Editor’s Note: Bucky Hauser of Virginia is a member of Mossy Oak’s Pro Staff and has been hunting turkeys for 25 years. This week we asked Bucky to give us five tips that will help us take turkeys this season.
Knowing the woods you’ll be hunting is another really-important factor in being able to consistently bag gobblers during turkey season. You need to know where the streams and fields are, where fences are located, and what are the boundary lines of the property. You also need to know where the turkeys roost and the easiest paths for them to take from the roost trees to the places where they feed. A good woodsman often will take more turkeys than a good turkey caller. If you learn where the gobblers are, where they like to feed, where they like to strut, where they like to get water, and where they go when they sense danger in the woods, then you can hunt and take gobblers without a call.

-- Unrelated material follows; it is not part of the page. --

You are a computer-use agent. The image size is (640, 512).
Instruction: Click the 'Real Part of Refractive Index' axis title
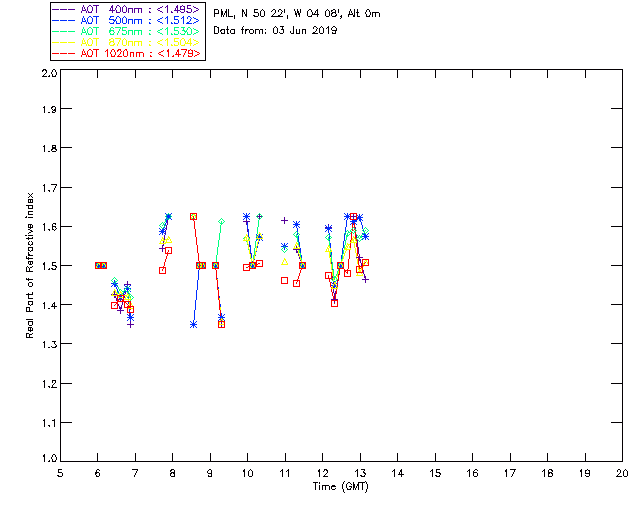[x=32, y=264]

Another advantage to being a good woodsman is: since turkey hunting occurs in the spring, you know sooner or later you’ll have to hunt in the rain to take a turkey. If you’re hunting and rain falls, you need to know where the turkey will go. For instance, when it’s raining, turkeys like to stay in open places like fields, pastures, clear-cuts and any type of open terrain where they can see great distances, and the grass and weeds are no more than chin-high. Turkeys go to those open places on rainy days, because everything in the woods starts moving when the rain begins falling. They can’t hear as well in the rain as they can when it’s not raining. In the fields, pastures and clear-cuts, they can see for great distances and spot any predator that’s trying to take them. On windy days, turkeys like to get out of the wind on the sides of hills that the wind isn’t hitting, or in valleys and bottoms where they can see better.
If you’re trying to call a turkey off the roost, and hens come in between you and the gobbler and start leading the gobbler away from you, if you know where those turkeys are going, you can back out of your calling position, circle around, get in front of the turkeys and let the hens and gobblers come to you. If you know where the gobbler likes to strut later in the morning, and you haven’t been able to take a gobbler by 10:00 am, you know where to go set-up and wait for him to show-up. So, good woodsmanship (knowing the land and understanding how the turkeys move on the land) is a tremendous advantage for the turkey hunter.